So if your two devices are, say, an iPhone and an Android phone, don't expect seamless handoff. The same applies to a Mac and a Windows PC — the iCloud-based switching only works within the Apple device ecosystem.

What Affects How Well This Works?

Even within the Apple ecosystem, the experience isn't identical for everyone. Several variables shape how smooth the switching actually feels:

Device operating system versions — Automatic Switching depends on relatively recent versions of iOS, iPadOS, and macOS. Devices running older software may not participate reliably in the handoff coordination.

iCloud sign-in — All devices need to be signed into the same Apple ID. If you're using AirPods across accounts (say, a personal iPhone and a work Mac with a different Apple ID), automatic switching won't function as intended.

Network conditions — The iCloud coordination that enables switching uses your internet connection. Unusual network delays can occasionally cause a lag in switching behavior.

Number of active devices — If you have many Apple devices signed into the same account and all are powered on, switching logic can sometimes become less predictable, connecting to a device you didn't expect.

AirPods firmware — Apple updates AirPods firmware periodically. Certain switching behaviors and reliability improvements are delivered through these updates, which install automatically when your AirPods are in their case and near a connected iPhone.

The Manual Switching Alternative 🔄

For AirPods models without Automatic Switching — or for cross-platform setups — manual switching is straightforward:

  1. On your new device, open Bluetooth settings
  2. Find your AirPods in the list (they may show as "Connected" or "Not Connected")

#### Supplied information:
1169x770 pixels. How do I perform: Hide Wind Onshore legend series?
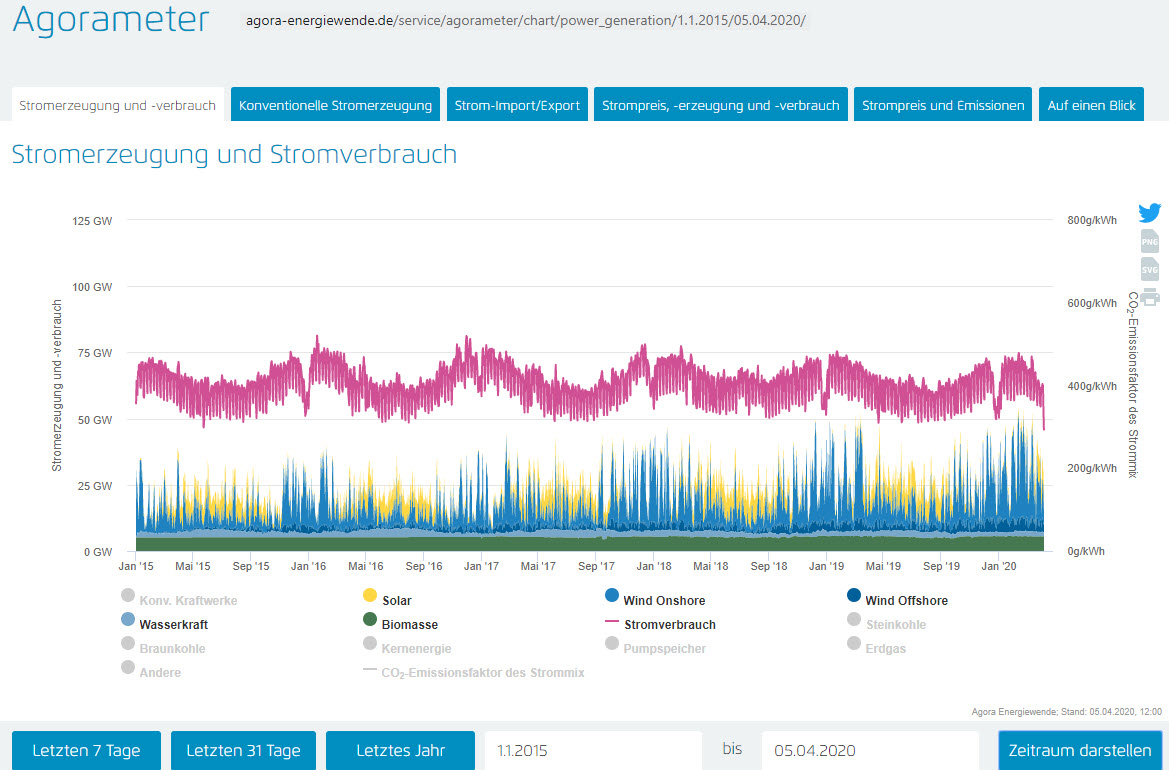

#### Your instructions:
Continue the AirPods switching text from its last line, carrying on with the manual switching steps.

#### Final result:
  3. Tap to connect

On a Mac, you can do this quickly from the menu bar Bluetooth icon or Control Center. On iPhone or iPad, the Control Center audio output button lets you redirect audio from AirPods already connected elsewhere.

It takes a few extra seconds, but it works reliably across any combination of devices.

Where the Experience Diverges Based on Setup

Someone using AirPods Pro 2 between an iPhone and an iPad, both on the same Apple ID and up-to-date software, will experience something close to effortless — the earbuds follow the audio without deliberate action.

Someone using AirPods (2nd gen) between a Mac and an iPhone, or any AirPods between an iPhone and a Windows laptop, will be doing that manually — opening menus, tapping connect, waiting a moment for the Bluetooth handshake to complete.

Someone using AirPods exclusively with non-Apple hardware gets the most basic Bluetooth experience: functional, but with none of the ecosystem coordination that makes switching feel automatic. 🎧

The gap between these experiences is real, and which category you fall into comes down to exactly which devices you're working with, which AirPods generation you own, and whether those devices share the same Apple account.